Bridging discovery and manufacturability
For industrial companies, innovation only matters when it can scale. Greg Mulholland, CEO of Citrine Informatics, emphasizes that AI in sustainable materials must also ensure manufacturability and real-world feasibility.
Citrine’s data-driven platform uses real experimental data to guide AI toward materials that can be produced efficiently in existing facilities. This pragmatic approach has already helped improve catalyst design, increasing plant output by around 10 percent while reducing energy use and operational costs.
For Syensqo, this mindset aligns with its goal of turning molecules into meaningful, scalable innovations that advance sustainability.
Sustainable chemistry breakthroughs
Artificial intelligence is driving measurable progress across the materials and chemistry landscape.
Microsoft’s Discovery Platform is accelerating the development of advanced materials, such as battery electrolytes containing 70 percent less lithium, designed in a fraction of the time compared to traditional research.
Citrine Informatics is also using AI-driven models to optimize industrial processes and accelerate innovation, helping companies move from concept to production more efficiently and with lower energy use.
At NVIDIA, Isabel Wilkinson, Solutions Architect, describes how the company’s Alchemy platform brings GPU acceleration to chemistry and materials science. The software enables high-throughput molecular simulations and the use of machine-learned interatomic potentials for faster, more scalable R&D. One early-access partner generated a dataset of 100 million molecules, leading to a new battery electrolyte that doubles energy density, a breakthrough for applications such as drones and robotics.
“You’re using AI to make AI better and more efficient,” says Aseem Datar of Microsoft. “That’s the circular power of intelligent design.”
Each of these examples demonstrates what AI in sustainable materials can achieve - smarter design, better performance, and lower environmental impact.
Looking to the future
As AI systems evolve, their role in material discovery and product design will continue to expand. Industry leaders expect the coming years to bring agentic AI ecosystems, automated laboratories, and data-driven decision-making across chemistry and materials science.
For Syensqo, this means building an ecosystem where AI and scientific expertise work hand in hand to create materials that advance sustainability and improve quality of life.
As Aseem Datar puts it, “Our vision is to compress 250 years of scientific discovery into 25.”

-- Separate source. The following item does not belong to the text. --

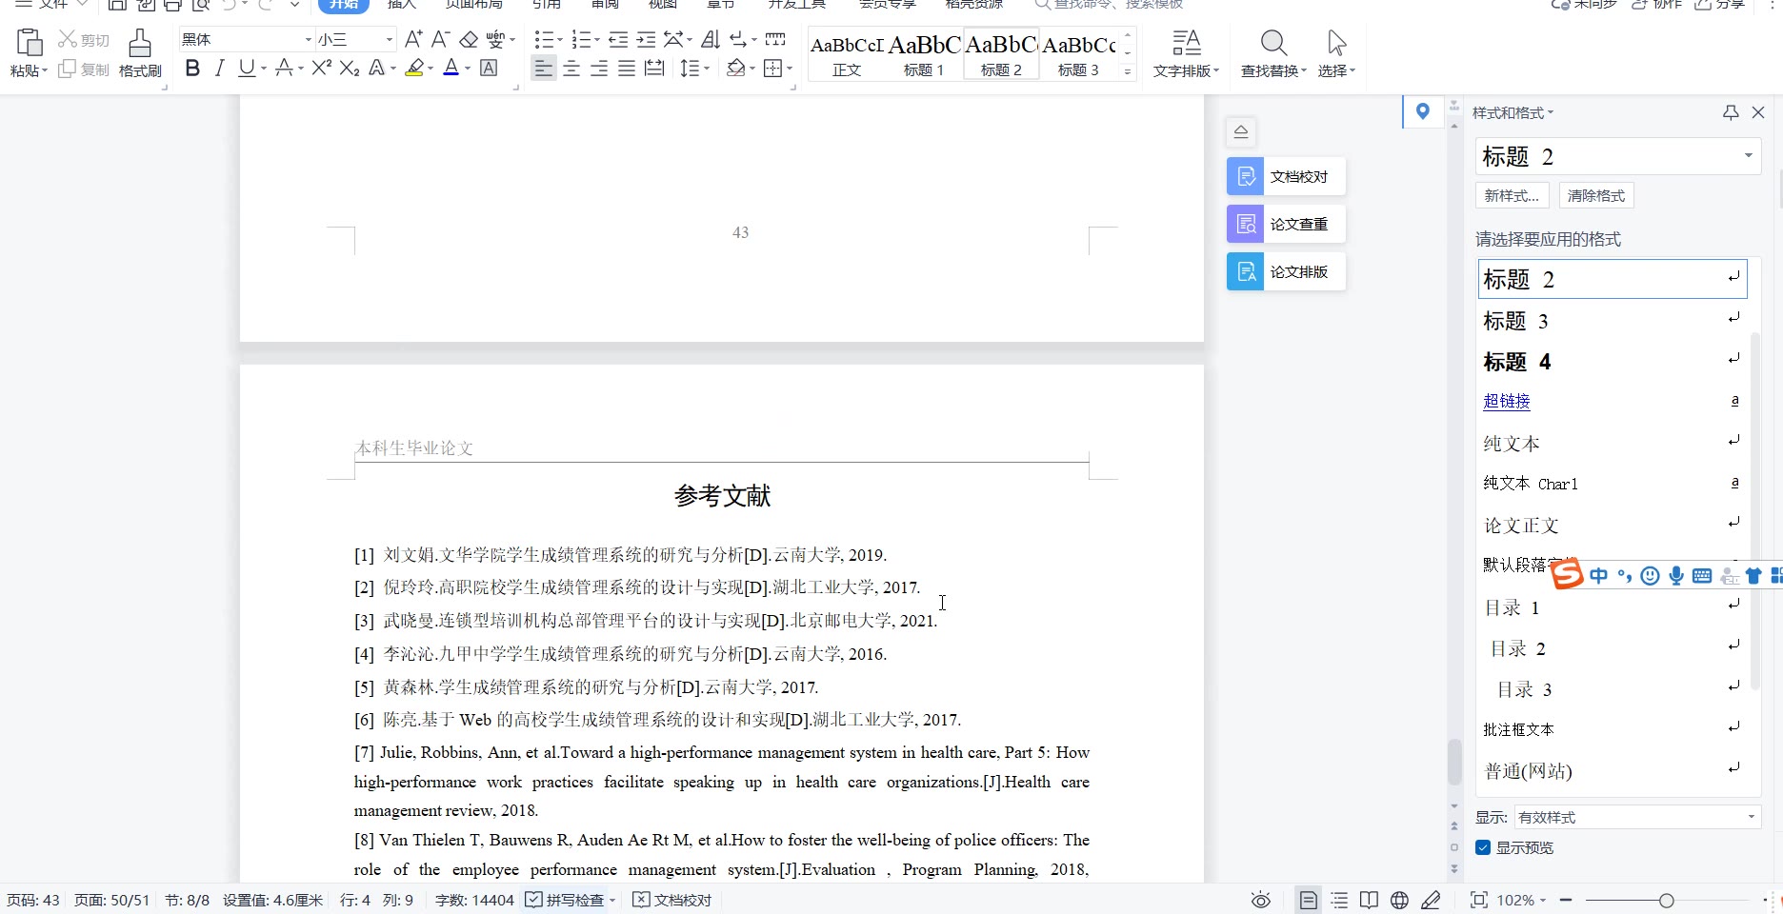Image resolution: width=1783 pixels, height=914 pixels.
Task: Uncheck the 显示预览 checkbox
Action: tap(1483, 847)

The opportunity for AI extends well beyond discovery; it will be the glue that brings together scientists, product designers, capital facilities, and customer needs.
AI, innovation, and sustainability
At Syensqo, AI is woven into our broader innovation strategy. Every step, from molecular modelling to product scale-up, is guided by sustainability principles, with a focus on reducing carbon footprint, waste, and resource consumption.
By combining AI in chemistry with Syensqo innovation, we’re shaping a future where discovery happens faster, products last longer, and circularity is built in from the start.
Learn more about Syensqo’s commitment to sustainable innovation:
Beyond the lab: collaboration for sustainable innovation
Syensqo’s digital transformation extends beyond the laboratory and into real-world exploration. Through our partnership with UM6P (Mohammed VI Polytechnic University), Syensqo is combining its deep material science expertise with UM6P’s strength in digital technologies and AI to accelerate research in clean energy and advanced materials.
One of the most visionary examples of this collaboration is Climate Impulse, a mission led by explorer Bertrand Piccard and Raphael Dinelli to design and fly a hydrogen-powered aircraft that will circumnavigate the globe with zero emissions. AI plays a key role in supporting the development of new materials and system optimization for this ambitious project.
Together, Syensqo and UM6P are demonstrating how AI, science, and human ingenuity can unite to tackle some of the world’s most pressing challenges, from cleaner mobility to a carbon-neutral future.